Elle disparut à l'intérieur et Marlène se contenta de rester sur le seuil, n'osant pas la suivre. Elle n'attendit pourtant pas bien longtemps puisque Pomfresh revint, un flacon en argent surmonté d'un bouchon en forme de fleur dans les mains.
- Voilà, donnez-lui cela. C'est à inhaler pendant cinq minutes toutes les deux heures, les extraits d'écailles d'hippocampe et de baies de sureau devraient la soulager. Si elle ne sent pas mieux demain, surtout dites-lui de venir me voir.
- Bien madame, acquiesça Marlène. Je vous remercie, bonne fin de journée.
Elle fit demi-tour dans le vaste couloir où une immense tapisserie représentant les plus grands médicomages et savants au fil des siècles courait tout le long du mur, la fiole dans sa poche. Sur le chemin du retour vers la salle commune, elle se repassa mentalement la structure de son devoir pour tenter de garder sa concentration.
Trop absorbée par ses pensées, elle ne prêta pas attention à la silhouette qui se glissa dans son dos et se rapprochait. A cette heure-ci, un dimanche de janvier alors que la température dans les couloirs ne dépassait pas quinze degrés malgré les torches, la plupart des élèves restaient bien au chaud dans leur dortoir, leur salle commune ou la bibliothèque. Ce n'était pas rare de traverser le château sans rencontrer trop de monde, et par conséquent Marlène ne trouva pas étrange d'être seule.
Elle sursauta lorsqu'une main se referma au niveau de son coude avec brusquerie et un cri s'étrangla dans sa gorge.
- Ahh !
- La ferme, McKinnon.
Avec horreur, elle reconnut la voix de Mulciber une seconde avant qu'il ne la force à se retourner et qu'elle se retrouve face-à-face avec son visage patibulaire et son corps bâti comme une armoire à glace.

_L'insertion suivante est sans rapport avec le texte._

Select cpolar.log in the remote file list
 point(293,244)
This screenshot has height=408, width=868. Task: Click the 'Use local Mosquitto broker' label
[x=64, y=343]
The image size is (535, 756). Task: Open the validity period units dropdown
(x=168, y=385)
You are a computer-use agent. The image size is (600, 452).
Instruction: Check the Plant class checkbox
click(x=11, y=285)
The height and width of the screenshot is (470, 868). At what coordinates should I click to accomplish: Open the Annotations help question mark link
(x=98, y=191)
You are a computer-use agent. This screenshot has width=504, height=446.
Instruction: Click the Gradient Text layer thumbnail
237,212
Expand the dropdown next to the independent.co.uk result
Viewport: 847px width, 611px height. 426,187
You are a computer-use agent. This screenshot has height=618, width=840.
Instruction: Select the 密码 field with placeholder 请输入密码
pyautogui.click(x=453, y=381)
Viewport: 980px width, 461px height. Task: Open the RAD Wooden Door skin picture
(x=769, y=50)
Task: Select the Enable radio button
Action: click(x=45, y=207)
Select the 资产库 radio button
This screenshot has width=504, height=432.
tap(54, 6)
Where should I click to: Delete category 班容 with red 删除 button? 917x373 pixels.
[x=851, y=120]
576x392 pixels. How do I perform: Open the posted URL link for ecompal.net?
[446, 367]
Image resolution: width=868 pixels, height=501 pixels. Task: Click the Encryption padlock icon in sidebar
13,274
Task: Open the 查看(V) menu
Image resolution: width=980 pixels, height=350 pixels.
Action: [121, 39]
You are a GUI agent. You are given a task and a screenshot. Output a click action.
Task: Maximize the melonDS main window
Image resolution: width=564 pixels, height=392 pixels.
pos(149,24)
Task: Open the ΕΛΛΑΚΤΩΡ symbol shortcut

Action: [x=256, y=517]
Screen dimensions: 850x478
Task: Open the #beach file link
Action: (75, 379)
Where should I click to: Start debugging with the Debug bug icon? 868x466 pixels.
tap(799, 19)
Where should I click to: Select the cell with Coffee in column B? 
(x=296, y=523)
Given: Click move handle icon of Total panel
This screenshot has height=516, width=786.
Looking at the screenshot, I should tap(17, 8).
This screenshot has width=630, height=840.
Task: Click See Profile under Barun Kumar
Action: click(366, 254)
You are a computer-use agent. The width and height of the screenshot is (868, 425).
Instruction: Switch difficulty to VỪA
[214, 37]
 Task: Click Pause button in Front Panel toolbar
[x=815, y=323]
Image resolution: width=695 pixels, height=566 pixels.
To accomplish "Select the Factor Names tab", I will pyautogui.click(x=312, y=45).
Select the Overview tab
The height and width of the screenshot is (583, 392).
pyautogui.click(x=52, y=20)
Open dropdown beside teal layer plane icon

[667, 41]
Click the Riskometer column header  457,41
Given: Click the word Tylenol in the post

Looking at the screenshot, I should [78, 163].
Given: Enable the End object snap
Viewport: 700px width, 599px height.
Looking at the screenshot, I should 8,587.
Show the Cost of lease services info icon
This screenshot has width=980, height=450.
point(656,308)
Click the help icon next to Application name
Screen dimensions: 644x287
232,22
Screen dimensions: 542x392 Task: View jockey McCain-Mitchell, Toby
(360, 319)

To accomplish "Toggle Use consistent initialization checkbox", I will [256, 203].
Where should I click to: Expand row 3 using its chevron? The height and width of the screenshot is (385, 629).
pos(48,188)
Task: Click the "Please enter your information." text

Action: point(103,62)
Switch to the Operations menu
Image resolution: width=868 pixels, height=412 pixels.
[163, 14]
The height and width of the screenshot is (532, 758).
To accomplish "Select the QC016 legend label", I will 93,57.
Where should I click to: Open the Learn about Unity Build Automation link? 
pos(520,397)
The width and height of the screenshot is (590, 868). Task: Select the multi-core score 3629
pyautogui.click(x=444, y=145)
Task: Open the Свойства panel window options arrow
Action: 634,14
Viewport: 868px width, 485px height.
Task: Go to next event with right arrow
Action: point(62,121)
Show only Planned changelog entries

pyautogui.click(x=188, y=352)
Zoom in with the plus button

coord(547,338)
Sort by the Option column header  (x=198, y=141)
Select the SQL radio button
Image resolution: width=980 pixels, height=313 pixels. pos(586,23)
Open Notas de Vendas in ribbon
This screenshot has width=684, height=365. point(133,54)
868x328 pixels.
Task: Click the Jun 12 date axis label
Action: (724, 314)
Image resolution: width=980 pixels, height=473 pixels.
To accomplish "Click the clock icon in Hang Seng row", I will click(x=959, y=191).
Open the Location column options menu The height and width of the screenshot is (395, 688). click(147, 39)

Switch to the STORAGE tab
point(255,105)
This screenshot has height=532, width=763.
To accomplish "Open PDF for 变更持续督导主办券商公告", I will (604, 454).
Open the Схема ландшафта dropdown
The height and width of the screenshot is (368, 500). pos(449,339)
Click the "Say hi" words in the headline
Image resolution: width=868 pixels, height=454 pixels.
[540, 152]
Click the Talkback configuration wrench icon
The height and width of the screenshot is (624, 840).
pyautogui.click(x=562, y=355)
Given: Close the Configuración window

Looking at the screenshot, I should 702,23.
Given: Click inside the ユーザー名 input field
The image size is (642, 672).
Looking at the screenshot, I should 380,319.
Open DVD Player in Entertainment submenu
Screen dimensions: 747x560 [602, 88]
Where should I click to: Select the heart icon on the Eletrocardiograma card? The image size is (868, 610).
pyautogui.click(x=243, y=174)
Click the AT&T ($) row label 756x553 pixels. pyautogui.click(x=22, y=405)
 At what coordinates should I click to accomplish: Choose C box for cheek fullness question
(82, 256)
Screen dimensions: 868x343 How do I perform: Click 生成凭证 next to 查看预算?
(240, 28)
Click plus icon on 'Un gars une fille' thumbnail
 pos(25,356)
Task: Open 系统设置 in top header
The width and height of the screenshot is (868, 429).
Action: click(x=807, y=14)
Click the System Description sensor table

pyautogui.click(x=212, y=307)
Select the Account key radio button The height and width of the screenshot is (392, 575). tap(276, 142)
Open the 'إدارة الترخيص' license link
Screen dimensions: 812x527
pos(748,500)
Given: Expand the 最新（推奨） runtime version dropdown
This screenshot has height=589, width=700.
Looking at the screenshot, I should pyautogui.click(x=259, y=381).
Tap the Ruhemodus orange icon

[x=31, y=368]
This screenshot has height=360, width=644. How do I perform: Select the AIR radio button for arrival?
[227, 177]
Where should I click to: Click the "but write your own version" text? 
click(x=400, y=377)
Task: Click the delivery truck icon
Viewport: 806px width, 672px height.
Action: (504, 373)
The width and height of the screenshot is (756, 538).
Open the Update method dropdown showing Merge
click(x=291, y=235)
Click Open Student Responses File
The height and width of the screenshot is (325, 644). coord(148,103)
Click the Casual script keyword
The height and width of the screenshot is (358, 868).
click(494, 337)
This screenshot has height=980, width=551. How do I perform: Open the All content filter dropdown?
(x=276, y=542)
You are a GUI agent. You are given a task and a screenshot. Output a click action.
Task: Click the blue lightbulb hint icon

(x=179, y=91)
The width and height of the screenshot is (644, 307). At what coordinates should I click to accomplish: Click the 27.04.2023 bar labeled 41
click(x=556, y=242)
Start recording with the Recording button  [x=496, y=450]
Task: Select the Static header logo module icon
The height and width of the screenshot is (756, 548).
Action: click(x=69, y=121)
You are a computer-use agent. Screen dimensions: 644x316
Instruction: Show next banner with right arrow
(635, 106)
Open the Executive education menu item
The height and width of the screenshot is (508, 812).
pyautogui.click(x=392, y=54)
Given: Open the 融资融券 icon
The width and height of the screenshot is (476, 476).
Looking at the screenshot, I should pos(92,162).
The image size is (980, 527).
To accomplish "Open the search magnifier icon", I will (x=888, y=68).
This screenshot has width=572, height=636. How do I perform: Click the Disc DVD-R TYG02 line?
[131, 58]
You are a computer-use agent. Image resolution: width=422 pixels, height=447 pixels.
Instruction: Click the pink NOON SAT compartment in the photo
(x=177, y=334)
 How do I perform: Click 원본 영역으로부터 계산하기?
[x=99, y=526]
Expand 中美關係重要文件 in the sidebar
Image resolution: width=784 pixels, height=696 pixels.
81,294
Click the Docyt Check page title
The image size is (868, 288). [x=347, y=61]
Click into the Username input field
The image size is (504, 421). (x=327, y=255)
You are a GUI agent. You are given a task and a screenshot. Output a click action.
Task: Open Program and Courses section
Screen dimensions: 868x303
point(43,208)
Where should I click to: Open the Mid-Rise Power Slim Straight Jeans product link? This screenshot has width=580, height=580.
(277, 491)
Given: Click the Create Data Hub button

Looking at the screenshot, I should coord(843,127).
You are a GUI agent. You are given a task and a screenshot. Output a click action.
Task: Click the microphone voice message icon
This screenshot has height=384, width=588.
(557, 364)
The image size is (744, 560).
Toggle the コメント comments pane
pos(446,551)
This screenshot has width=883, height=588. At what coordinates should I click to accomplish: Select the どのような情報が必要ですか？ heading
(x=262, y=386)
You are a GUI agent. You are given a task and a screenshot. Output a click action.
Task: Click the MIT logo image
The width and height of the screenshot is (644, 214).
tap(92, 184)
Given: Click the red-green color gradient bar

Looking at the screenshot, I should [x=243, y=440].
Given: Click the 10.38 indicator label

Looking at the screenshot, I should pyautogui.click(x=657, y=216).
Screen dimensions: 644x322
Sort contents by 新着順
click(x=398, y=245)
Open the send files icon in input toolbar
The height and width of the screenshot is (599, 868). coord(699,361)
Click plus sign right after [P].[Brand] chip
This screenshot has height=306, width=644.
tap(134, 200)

- Darren... Qu'est-ce que tu veux ?
- Quoi ? Tu ne veux pas discuter ? Dit-il avec un sourire mauvais. T'es moins grande gueule que ton frère ?
- Je... ça n'a rien avec moi, Benjamin...
- ... a fait une erreur s'il pensait pouvoir s'en prendre au Seigneur des Ténèbres sans conséquences. Il n'aurait pas dû jouer avec enjeux qu'il ne comprend pas.
- Il a déjà été renvoyé...
- Evidemment, il a pris soin de faire son petit esclandre en public, d'assurer ses arrières, et Orion Black n'avait pas le choix. Il ne pouvait rien faire sans que ça se sache. Ce n'est pas mon cas. Tu savais que ton frère avait balancé des noms, McKinnon ? Beaucoup de noms.
Marlène trembla. Elle n'était pas au courant des détails de l'invective de Benjamin, seulement ce qu'il avait bien voulu lui raconter dans sa lettre. Le ton calme, trop calme, de Mulciber lui noua l'estomac. Elle n'oubliait pas ce qu'il avait fait à Mary McDonald en cinquième année, ni sa participation aux attaques des nés-moldus qui lui avait valu un mois de suspension à la fin de l'année dernière.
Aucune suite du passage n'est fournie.